EXERCISE PROMPT: The required result is the number of lines below that hold the word "idea", stated without anything else.

Start of RECORDS PROVIDED

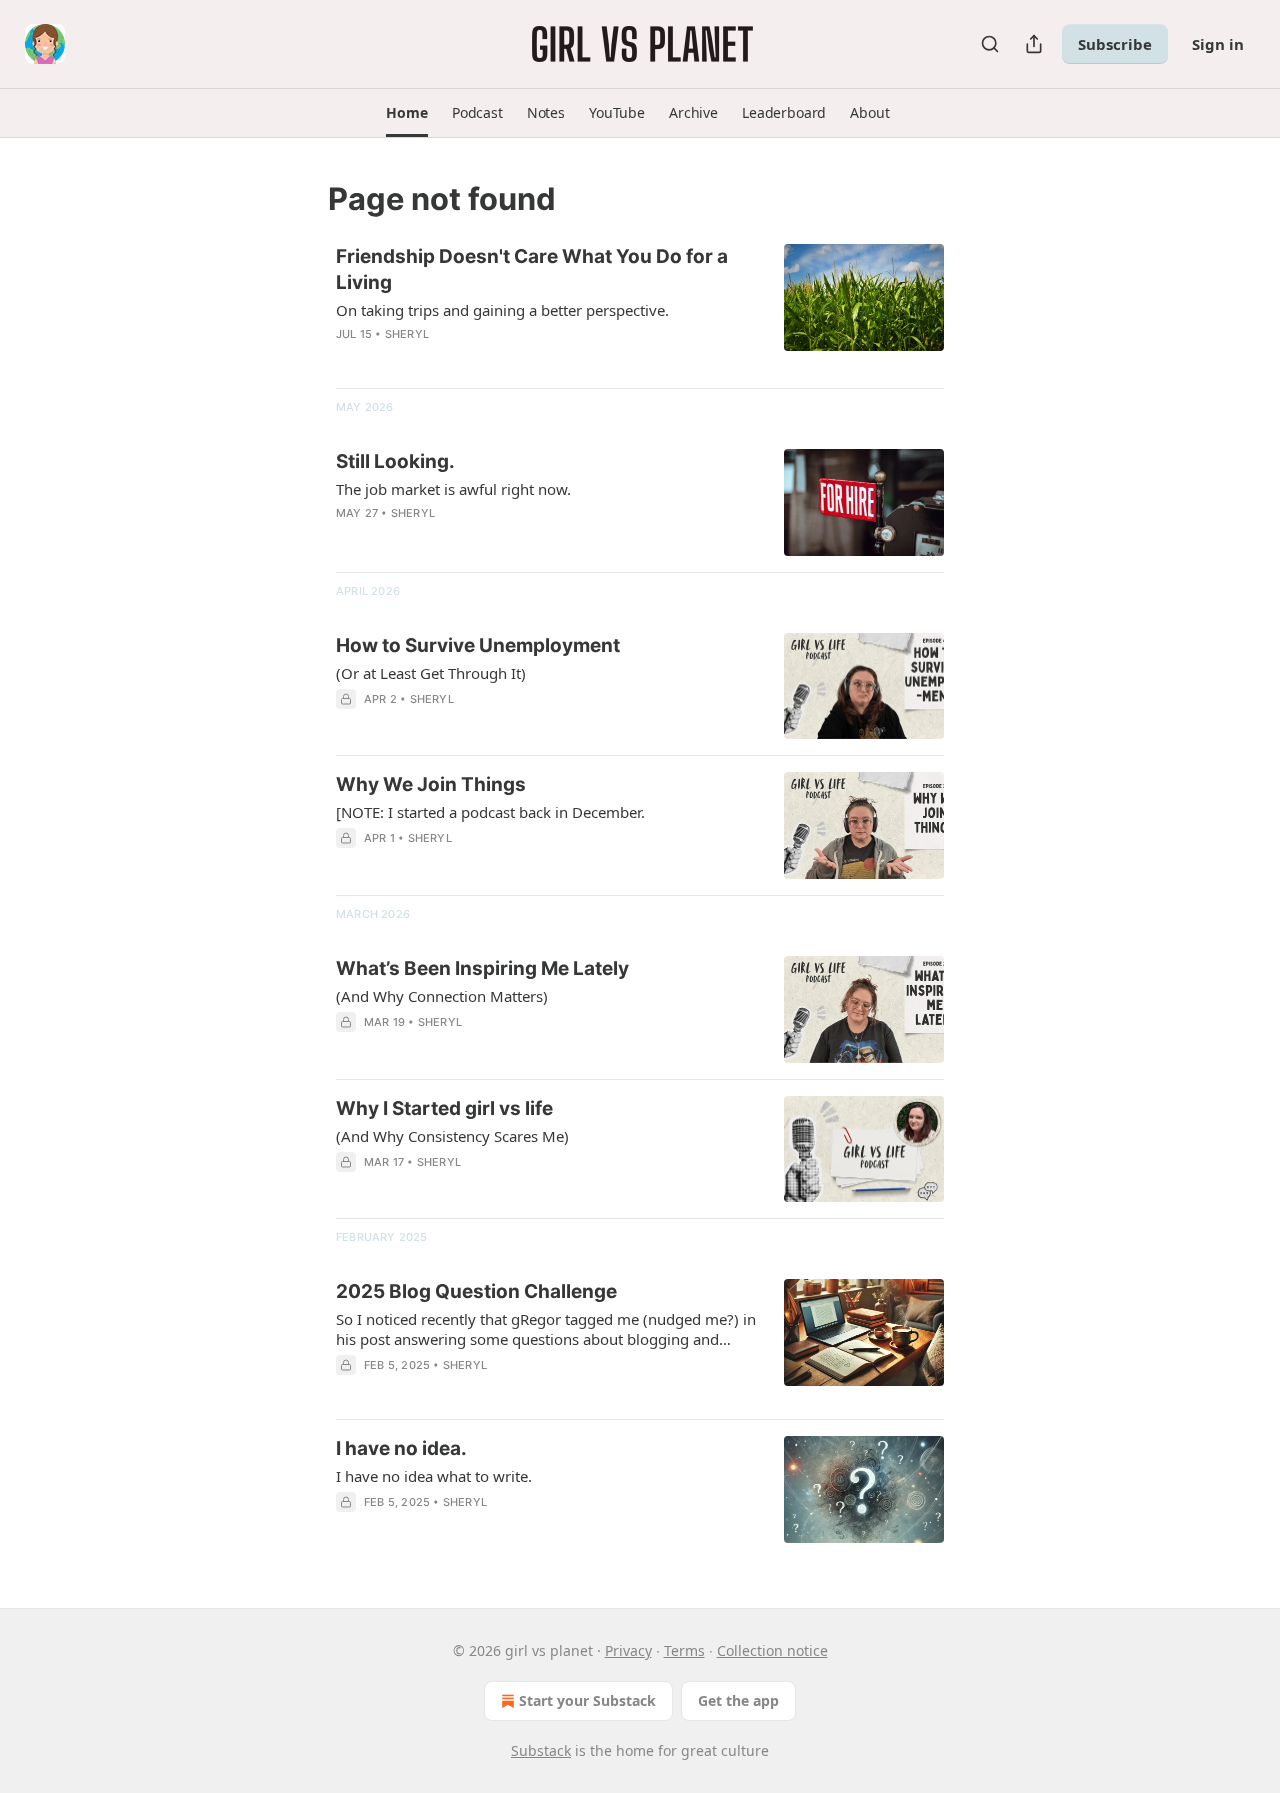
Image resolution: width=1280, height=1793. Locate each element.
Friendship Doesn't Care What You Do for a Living (532, 269)
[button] (406, 113)
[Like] (349, 864)
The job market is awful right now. (453, 489)
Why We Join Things (431, 784)
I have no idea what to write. (434, 1476)
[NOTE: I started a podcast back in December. (490, 812)
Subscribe (1115, 44)
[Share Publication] (1034, 44)
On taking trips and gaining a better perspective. (502, 310)
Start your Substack (587, 1700)
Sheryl (407, 334)
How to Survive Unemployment (478, 645)
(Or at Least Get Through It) (431, 673)
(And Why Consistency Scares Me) (452, 1136)
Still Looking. (395, 461)
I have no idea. (401, 1448)
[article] (640, 308)
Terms (684, 1650)
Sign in (1218, 44)
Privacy (628, 1650)
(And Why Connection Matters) (442, 996)
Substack (541, 1750)
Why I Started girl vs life (444, 1108)
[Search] (990, 44)
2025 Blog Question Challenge (476, 1291)
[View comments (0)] (486, 360)
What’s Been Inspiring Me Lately (482, 968)
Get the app (738, 1700)
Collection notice (772, 1650)
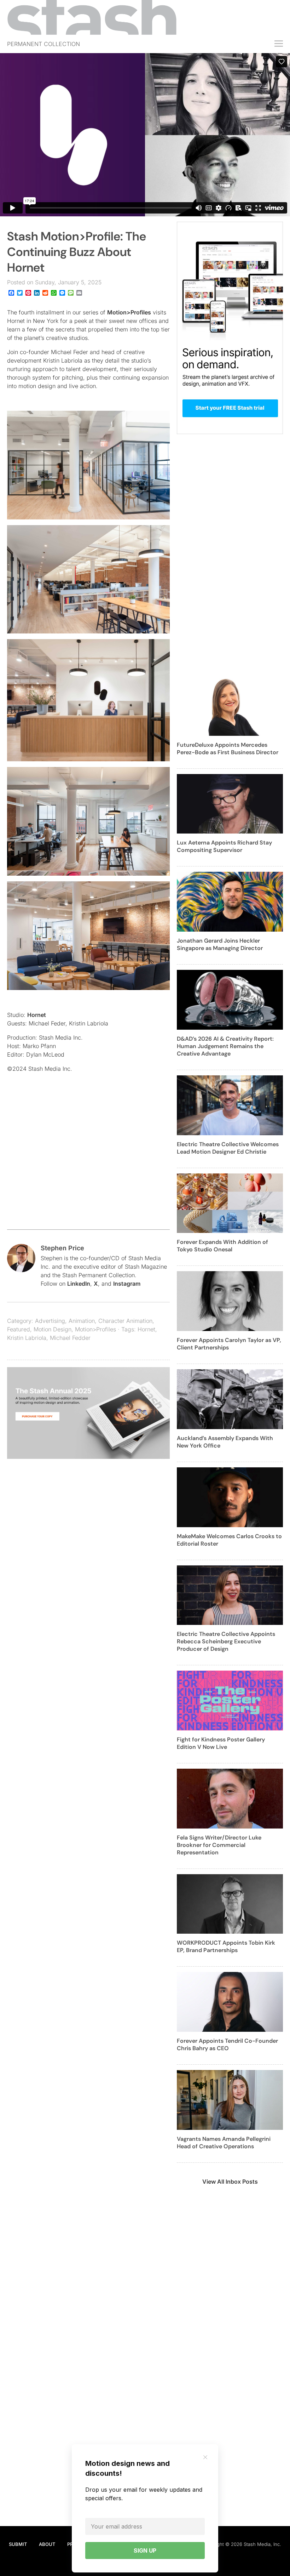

End of RECORDS PROVIDED

TASK RESPONSE: 2